### Dataset records
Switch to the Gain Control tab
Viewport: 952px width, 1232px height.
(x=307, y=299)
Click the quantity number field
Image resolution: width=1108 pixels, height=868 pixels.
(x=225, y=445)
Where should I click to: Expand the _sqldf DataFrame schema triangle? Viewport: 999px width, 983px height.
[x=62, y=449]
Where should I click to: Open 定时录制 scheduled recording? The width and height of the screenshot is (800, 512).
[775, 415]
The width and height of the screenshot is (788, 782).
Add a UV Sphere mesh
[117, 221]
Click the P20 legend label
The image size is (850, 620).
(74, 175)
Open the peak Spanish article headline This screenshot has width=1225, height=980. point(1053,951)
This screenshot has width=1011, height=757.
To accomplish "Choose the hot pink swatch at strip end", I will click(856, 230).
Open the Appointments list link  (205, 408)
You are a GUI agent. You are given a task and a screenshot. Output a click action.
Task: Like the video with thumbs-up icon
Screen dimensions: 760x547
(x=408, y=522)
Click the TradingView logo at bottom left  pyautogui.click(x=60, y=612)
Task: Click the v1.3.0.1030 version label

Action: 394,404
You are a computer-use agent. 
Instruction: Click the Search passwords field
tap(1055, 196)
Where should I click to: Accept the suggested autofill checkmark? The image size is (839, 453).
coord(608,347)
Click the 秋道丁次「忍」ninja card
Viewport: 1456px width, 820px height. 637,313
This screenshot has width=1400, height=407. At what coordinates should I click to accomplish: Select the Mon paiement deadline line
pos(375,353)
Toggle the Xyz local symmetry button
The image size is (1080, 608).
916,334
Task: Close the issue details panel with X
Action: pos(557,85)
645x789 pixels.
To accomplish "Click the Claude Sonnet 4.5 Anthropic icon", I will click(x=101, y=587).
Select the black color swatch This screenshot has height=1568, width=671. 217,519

### What the task asks
Tell how many lines in the data hold the string "icon", giving the number by itself.

### Task answer
2